*What needs to be done:* Give the lines as a JSON list of strings, one per line with blank lines omitted, starting with the line that contains "Pick the 18-24 mois age cell" and going on through the line that contains "tap(584, 386)".

--- begin Dataset ---

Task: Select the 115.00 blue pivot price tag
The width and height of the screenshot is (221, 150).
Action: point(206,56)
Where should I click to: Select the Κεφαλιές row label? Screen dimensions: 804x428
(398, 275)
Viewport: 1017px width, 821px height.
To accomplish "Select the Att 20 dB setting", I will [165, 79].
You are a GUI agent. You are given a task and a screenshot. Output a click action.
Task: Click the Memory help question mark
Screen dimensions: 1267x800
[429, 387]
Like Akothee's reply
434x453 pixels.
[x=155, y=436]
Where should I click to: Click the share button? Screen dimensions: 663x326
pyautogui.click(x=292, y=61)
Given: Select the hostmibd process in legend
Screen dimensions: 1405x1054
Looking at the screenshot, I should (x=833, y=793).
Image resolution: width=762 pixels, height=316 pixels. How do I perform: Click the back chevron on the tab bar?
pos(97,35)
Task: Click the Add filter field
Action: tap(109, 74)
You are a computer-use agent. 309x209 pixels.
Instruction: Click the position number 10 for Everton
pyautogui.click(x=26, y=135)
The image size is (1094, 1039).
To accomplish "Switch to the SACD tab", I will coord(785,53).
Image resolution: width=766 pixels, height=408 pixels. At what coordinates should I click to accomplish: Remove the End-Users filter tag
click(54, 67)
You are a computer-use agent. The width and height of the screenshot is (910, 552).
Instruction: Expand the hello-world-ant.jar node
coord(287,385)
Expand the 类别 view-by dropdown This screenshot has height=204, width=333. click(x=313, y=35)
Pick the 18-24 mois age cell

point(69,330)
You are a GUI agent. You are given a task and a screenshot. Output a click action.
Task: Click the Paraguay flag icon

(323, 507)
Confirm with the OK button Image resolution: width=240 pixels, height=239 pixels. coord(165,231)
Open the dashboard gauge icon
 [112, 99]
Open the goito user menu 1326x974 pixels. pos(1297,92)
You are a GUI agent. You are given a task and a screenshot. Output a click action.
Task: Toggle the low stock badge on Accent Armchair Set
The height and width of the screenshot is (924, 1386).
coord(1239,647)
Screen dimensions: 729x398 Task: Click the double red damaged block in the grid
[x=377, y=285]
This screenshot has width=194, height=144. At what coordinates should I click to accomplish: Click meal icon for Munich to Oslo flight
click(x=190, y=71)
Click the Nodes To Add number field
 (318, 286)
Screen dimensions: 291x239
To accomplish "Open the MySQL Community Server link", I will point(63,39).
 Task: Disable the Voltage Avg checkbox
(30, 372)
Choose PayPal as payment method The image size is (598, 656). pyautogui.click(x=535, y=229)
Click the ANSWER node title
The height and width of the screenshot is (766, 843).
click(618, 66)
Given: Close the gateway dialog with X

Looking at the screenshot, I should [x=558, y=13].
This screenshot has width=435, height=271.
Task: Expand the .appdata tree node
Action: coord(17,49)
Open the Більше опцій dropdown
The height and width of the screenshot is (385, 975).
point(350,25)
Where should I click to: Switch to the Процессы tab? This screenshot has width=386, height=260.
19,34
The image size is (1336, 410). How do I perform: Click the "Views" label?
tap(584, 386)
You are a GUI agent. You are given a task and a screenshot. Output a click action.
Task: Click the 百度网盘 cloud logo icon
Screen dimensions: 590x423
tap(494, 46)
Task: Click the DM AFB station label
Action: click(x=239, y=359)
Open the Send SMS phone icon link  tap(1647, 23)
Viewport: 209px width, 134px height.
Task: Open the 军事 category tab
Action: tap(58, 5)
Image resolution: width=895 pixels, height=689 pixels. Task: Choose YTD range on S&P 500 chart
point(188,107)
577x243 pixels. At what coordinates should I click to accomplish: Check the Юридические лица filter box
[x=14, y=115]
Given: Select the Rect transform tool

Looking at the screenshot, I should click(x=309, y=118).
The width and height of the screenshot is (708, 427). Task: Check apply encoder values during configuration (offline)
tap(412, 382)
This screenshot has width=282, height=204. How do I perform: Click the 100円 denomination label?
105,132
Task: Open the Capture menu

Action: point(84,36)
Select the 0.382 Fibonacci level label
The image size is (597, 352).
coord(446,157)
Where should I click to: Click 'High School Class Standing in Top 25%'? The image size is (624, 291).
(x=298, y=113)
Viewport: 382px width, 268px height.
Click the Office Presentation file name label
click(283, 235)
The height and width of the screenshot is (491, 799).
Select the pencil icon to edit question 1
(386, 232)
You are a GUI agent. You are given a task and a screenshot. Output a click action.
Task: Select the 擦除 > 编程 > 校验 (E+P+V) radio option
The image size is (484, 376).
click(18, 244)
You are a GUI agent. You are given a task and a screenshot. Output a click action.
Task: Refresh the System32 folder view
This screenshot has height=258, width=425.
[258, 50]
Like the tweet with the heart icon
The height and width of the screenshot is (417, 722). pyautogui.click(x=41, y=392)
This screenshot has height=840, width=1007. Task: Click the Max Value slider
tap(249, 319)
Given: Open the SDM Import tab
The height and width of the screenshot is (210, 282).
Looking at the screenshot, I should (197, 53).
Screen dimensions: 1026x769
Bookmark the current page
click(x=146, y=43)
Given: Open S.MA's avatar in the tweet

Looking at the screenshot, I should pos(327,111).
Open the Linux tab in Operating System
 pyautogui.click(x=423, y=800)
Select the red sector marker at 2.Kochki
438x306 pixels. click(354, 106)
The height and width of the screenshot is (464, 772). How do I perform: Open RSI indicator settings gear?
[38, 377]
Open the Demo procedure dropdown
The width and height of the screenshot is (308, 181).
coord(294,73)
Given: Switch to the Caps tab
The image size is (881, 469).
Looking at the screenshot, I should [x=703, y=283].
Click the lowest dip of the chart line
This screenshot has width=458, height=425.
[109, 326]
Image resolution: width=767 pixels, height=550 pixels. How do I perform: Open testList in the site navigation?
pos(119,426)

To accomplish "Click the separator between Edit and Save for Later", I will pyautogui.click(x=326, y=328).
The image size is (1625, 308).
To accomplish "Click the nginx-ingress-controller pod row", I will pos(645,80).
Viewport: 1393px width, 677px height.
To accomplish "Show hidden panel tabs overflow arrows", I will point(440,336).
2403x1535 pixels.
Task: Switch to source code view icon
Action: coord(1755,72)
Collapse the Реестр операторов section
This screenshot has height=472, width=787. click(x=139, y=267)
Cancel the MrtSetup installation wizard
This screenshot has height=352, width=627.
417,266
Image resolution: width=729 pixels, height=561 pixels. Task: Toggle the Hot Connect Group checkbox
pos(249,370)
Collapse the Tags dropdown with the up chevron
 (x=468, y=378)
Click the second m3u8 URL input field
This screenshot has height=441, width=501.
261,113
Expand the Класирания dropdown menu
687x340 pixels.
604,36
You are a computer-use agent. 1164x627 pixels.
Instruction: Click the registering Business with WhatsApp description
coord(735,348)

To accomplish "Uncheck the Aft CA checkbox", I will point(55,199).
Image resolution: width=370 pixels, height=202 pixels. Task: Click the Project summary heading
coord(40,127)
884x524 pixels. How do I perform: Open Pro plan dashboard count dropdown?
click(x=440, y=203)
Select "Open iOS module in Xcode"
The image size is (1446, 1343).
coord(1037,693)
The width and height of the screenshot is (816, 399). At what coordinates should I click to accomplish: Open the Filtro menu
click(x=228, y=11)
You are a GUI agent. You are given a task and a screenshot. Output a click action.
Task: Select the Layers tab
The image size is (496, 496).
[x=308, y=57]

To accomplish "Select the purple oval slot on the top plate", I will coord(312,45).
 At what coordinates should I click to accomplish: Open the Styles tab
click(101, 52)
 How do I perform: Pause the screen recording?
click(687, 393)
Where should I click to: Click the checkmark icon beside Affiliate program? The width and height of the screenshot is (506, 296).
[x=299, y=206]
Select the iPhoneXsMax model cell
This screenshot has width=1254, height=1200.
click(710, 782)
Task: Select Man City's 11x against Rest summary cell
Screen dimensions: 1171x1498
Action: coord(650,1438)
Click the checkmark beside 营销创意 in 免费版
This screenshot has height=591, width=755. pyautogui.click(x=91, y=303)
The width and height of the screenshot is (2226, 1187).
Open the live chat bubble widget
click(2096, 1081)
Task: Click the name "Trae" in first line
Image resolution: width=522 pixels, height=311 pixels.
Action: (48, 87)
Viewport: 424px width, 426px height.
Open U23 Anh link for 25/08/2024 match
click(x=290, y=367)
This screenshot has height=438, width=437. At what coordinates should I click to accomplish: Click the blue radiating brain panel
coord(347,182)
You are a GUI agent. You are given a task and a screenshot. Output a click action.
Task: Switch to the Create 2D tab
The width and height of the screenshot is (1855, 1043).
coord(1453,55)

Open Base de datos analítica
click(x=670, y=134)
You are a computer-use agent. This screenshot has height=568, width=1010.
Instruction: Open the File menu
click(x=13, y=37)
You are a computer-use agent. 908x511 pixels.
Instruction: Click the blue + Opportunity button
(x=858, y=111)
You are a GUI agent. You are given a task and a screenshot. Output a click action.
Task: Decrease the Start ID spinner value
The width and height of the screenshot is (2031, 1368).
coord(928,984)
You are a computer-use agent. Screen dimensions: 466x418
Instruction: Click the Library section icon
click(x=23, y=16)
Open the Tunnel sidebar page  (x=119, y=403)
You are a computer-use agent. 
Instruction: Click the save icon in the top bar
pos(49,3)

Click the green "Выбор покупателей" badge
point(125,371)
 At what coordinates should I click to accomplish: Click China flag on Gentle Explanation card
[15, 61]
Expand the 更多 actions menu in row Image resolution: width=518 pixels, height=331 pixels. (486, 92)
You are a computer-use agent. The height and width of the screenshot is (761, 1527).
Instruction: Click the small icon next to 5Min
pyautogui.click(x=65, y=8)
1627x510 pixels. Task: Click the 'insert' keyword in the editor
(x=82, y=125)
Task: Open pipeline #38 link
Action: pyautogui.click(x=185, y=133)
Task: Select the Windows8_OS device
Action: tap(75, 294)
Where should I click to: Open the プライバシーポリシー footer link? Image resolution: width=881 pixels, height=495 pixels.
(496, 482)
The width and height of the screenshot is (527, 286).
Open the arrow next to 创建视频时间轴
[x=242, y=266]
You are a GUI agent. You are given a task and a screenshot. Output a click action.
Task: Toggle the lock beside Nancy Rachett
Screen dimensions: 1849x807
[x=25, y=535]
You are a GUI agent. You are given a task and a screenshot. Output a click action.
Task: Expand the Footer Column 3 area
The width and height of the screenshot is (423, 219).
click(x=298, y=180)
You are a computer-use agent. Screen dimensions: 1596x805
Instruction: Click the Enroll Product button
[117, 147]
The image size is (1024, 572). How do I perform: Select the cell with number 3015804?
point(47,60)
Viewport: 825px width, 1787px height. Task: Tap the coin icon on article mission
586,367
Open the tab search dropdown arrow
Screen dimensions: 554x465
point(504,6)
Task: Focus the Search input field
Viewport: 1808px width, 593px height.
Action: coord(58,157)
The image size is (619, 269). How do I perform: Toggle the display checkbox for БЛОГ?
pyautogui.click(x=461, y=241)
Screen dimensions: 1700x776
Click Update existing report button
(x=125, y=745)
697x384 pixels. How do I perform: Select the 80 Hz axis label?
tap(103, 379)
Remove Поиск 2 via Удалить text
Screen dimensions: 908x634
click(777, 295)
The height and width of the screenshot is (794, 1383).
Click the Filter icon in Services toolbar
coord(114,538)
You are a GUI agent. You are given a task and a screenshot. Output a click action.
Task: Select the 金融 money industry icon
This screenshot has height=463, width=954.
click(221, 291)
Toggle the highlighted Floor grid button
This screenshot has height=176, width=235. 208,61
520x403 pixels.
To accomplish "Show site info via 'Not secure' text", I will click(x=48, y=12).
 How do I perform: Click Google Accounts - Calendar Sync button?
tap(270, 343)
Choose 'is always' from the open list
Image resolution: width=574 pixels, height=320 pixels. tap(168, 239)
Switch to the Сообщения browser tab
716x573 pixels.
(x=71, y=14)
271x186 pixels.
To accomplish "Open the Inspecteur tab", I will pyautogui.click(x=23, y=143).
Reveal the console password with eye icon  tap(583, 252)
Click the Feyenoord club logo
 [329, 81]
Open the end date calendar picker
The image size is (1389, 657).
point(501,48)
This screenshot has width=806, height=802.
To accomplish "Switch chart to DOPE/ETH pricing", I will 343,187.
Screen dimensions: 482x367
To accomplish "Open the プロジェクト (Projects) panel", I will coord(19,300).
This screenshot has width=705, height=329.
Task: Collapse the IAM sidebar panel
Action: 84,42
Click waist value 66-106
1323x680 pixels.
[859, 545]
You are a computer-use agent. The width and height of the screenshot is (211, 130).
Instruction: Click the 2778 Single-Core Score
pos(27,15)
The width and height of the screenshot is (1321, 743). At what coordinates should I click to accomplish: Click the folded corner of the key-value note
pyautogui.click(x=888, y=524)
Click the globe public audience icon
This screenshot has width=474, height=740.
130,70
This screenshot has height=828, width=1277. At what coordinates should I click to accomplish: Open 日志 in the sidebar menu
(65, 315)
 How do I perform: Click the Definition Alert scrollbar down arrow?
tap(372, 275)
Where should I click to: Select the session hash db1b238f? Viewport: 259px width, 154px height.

--- end Dataset ---

*The output:*
[
  "Pick the 18-24 mois age cell",
  "point(69,330)",
  "You are a GUI agent. You are given a task and a screenshot. Output a click action.",
  "Task: Click the Paraguay flag icon",
  "(323, 507)",
  "Confirm with the OK button Image resolution: width=240 pixels, height=239 pixels. coord(165,231)",
  "Open the dashboard gauge icon",
  " [112, 99]",
  "Open the goito user menu 1326x974 pixels. pos(1297,92)",
  "You are a GUI agent. You are given a task and a screenshot. Output a click action.",
  "Task: Toggle the low stock badge on Accent Armchair Set",
  "The height and width of the screenshot is (924, 1386).",
  "coord(1239,647)",
  "Screen dimensions: 729x398 Task: Click the double red damaged block in the grid",
  "[x=377, y=285]",
  "This screenshot has width=194, height=144. At what coordinates should I click to accomplish: Click meal icon for Munich to Oslo flight",
  "click(x=190, y=71)",
  "Click the Nodes To Add number field",
  " (318, 286)",
  "Screen dimensions: 291x239",
  "To accomplish \"Open the MySQL Community Server link\", I will point(63,39).",
  " Task: Disable the Voltage Avg checkbox",
  "(30, 372)",
  "Choose PayPal as payment method The image size is (598, 656). pyautogui.click(x=535, y=229)",
  "Click the ANSWER node title",
  "The height and width of the screenshot is (766, 843).",
  "click(618, 66)",
  "Given: Close the gateway dialog with X",
  "Looking at the screenshot, I should [x=558, y=13].",
  "This screenshot has width=435, height=271.",
  "Task: Expand the .appdata tree node",
  "Action: coord(17,49)",
  "Open the Більше опцій dropdown",
  "The height and width of the screenshot is (385, 975).",
  "point(350,25)",
  "Where should I click to: Switch to the Процессы tab? This screenshot has width=386, height=260.",
  "19,34",
  "The image size is (1336, 410). How do I perform: Click the \"Views\" label?",
  "tap(584, 386)"
]